Aaargh shiiiiiiiiiiiiiieeet! Sorry, I lost my long post. So I got to write again and this one is shorter.
The test you did on the first board negative to earth GND ringing it at 24MOhm is good, that is what I would expect.
The test with positive to earth GND at 3.2 looks kind of suspicious, but at the same time it could be normal for this thing.
The 1MOhm tests on the other board, I am not buying that this is any good.
As more voltage you got, the more MOhm or isolation you need! My solar inverter has three strings at 800V, 800V and 700V DC. IF my isolation in the inverter would be only 1MOhm, my house would be burnt to the ground. Period.
I also think that the numbered GRP screw holes are GRound Points. However I don't think they are connected together if the board is out and you measure from one numbered GRP hole to another one on the opposite side of the board. What I am getting at is that the ground is only fully working, if all screws are used to mount the board to the chassis AND providing that they make proper connection between the PCB and the chassis too! Otherwise you end up with one GRP pin floating which makes the unit not work either.

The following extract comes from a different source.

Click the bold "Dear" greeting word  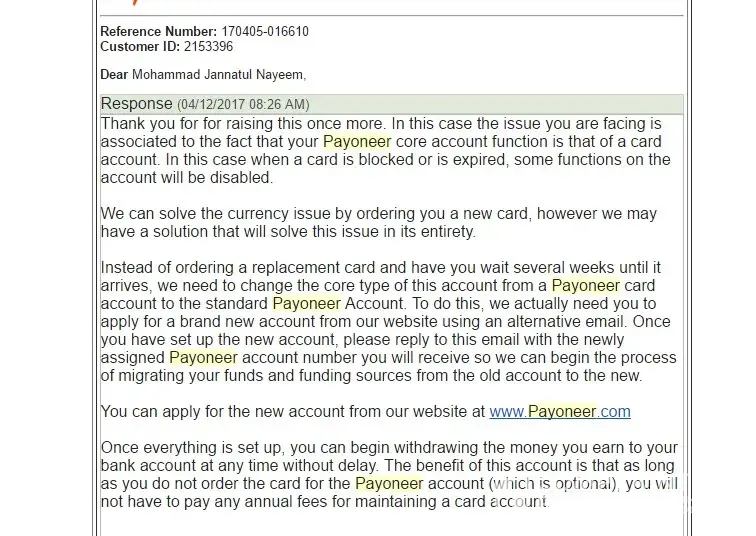tap(114, 75)
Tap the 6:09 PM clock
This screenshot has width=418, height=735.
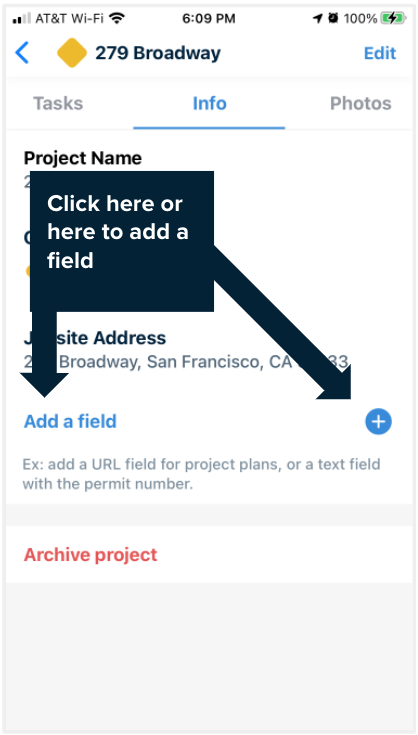209,19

I am suggesting following tests board installed and out of the chassis:
-> With the first board out of the chassis check the numbered GRP screw holes against a different one throughout the board. Probably most are open.
-> Measure the same thing installed in the board and you should have continuity on all GRP points.

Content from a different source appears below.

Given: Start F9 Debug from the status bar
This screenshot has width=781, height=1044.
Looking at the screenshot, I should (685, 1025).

->With the first board installed (but no wires connected) check the continuity between earth ground and the GRP plug on the back where the wire plugs in.
then go earth or GRP plug one by one over to the Boost1, Boost2, Bulk etc.
Once you figured out the grounding or GRP point situation, install the second board (with the big caps)into the chassis and don't hook any of the wires up.
-> earth ground to GRP plug on the second board. If they are connected, do:
-> earth or GRP plug to Boost1, then over to Boost 2, Bulk etc. one by one.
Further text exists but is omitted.